▶ _Entries taken from a collection_
..........
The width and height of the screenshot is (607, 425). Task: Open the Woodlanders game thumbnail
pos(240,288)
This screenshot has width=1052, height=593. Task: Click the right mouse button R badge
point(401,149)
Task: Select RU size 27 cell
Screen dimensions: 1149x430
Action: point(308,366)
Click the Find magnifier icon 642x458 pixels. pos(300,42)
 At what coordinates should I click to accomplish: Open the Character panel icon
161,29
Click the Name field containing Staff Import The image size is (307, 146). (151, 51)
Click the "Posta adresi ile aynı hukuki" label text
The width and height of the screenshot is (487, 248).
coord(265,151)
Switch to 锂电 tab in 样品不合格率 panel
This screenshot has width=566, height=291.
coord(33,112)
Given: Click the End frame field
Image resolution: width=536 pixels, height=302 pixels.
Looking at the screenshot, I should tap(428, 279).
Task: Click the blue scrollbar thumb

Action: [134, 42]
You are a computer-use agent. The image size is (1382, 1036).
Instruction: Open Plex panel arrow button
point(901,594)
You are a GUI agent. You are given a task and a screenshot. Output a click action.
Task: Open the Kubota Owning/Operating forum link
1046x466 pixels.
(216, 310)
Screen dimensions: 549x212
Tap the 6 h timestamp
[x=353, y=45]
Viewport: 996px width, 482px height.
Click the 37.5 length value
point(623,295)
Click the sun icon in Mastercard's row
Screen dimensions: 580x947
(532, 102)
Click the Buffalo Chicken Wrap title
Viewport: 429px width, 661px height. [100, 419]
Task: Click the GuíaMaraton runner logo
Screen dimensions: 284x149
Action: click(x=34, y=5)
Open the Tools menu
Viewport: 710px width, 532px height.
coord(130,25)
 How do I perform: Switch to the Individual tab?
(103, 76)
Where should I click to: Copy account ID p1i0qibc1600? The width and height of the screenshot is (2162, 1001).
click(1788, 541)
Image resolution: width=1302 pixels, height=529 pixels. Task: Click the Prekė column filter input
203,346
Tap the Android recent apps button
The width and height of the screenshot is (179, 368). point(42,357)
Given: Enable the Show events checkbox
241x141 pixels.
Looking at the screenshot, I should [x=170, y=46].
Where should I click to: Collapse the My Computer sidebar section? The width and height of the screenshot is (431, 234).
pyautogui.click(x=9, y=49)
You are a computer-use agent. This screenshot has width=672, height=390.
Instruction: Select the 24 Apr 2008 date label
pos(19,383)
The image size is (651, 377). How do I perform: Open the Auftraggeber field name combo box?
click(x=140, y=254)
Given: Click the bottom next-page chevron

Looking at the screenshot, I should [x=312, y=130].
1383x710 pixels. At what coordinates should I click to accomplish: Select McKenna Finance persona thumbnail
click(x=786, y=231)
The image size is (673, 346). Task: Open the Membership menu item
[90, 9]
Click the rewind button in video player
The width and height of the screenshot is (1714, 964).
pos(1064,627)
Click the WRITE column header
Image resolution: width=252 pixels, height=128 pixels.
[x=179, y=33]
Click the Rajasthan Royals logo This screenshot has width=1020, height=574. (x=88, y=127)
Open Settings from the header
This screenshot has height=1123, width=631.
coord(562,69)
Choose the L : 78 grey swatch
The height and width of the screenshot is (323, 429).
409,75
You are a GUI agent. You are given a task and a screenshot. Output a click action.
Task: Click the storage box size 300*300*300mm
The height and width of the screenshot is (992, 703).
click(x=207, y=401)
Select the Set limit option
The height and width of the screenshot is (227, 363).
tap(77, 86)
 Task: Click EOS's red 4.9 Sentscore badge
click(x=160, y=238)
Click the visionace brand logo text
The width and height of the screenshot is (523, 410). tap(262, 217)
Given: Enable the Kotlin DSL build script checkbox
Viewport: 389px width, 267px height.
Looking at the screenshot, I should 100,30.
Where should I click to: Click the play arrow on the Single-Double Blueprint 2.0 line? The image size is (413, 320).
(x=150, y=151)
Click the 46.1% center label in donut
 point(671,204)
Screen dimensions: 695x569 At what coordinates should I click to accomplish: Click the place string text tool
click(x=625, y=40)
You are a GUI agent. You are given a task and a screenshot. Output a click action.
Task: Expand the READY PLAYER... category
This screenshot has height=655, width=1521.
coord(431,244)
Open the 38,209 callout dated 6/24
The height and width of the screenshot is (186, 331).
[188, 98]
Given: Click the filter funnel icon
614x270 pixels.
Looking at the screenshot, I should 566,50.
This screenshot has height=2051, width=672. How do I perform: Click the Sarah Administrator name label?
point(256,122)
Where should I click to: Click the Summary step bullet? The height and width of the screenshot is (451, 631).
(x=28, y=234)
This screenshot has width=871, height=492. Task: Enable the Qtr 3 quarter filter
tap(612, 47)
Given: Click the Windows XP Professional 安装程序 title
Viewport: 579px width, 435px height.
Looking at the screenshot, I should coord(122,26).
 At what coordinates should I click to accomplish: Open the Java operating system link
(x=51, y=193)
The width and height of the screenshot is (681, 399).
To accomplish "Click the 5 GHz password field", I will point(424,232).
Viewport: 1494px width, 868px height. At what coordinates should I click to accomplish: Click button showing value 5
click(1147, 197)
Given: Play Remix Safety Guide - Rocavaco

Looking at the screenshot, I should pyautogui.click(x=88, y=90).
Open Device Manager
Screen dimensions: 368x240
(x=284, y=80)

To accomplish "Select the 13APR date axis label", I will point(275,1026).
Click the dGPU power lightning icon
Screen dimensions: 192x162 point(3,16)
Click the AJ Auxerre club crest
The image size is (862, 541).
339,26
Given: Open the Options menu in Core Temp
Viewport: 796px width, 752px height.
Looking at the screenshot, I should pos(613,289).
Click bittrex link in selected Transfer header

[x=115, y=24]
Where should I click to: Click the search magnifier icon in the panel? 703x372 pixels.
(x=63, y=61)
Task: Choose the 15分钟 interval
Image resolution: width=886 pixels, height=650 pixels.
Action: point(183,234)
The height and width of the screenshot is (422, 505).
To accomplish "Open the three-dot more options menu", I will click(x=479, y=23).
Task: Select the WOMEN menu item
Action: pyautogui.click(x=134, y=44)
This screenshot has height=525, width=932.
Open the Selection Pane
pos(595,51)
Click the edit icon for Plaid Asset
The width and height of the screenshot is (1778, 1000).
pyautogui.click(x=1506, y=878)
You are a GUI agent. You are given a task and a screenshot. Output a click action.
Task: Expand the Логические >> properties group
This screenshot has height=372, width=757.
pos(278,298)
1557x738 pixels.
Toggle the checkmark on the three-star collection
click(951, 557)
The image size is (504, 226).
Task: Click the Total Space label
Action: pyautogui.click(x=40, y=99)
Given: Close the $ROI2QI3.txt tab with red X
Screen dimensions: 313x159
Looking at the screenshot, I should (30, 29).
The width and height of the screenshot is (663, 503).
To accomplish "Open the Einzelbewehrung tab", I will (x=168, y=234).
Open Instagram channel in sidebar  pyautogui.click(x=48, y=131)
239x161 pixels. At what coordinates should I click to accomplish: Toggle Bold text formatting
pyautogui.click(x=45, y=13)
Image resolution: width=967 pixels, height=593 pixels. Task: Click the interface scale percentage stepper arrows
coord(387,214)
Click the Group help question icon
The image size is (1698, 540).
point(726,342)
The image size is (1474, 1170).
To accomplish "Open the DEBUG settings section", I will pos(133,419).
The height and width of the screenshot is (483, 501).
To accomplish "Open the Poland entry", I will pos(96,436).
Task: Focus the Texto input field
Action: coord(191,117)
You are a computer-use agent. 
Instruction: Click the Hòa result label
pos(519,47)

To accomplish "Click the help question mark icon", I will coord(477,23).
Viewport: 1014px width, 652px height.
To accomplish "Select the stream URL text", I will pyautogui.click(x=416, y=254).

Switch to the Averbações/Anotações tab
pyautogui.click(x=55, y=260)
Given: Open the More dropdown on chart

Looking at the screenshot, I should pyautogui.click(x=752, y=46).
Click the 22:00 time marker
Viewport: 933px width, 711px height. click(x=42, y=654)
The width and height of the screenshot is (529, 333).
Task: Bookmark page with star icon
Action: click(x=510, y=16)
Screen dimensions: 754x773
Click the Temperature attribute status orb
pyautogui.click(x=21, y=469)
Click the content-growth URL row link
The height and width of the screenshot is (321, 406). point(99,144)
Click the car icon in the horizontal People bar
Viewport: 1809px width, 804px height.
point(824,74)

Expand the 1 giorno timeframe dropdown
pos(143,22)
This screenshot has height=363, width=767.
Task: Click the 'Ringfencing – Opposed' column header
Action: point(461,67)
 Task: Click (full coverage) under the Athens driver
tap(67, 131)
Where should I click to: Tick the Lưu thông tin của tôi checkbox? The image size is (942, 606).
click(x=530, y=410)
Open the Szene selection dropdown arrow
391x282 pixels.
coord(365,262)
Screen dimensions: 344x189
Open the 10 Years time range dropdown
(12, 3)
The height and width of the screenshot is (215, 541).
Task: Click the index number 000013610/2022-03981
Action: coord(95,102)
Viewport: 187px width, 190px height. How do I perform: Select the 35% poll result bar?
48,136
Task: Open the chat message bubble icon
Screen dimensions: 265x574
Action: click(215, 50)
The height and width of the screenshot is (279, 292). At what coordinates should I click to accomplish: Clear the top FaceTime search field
..........
▶ _Assignment_
Your answer should be the lines above that contain the word "Choose", copied out.

▶ _Task answer_
Choose the L : 78 grey swatch
Task: Choose the 15分钟 interval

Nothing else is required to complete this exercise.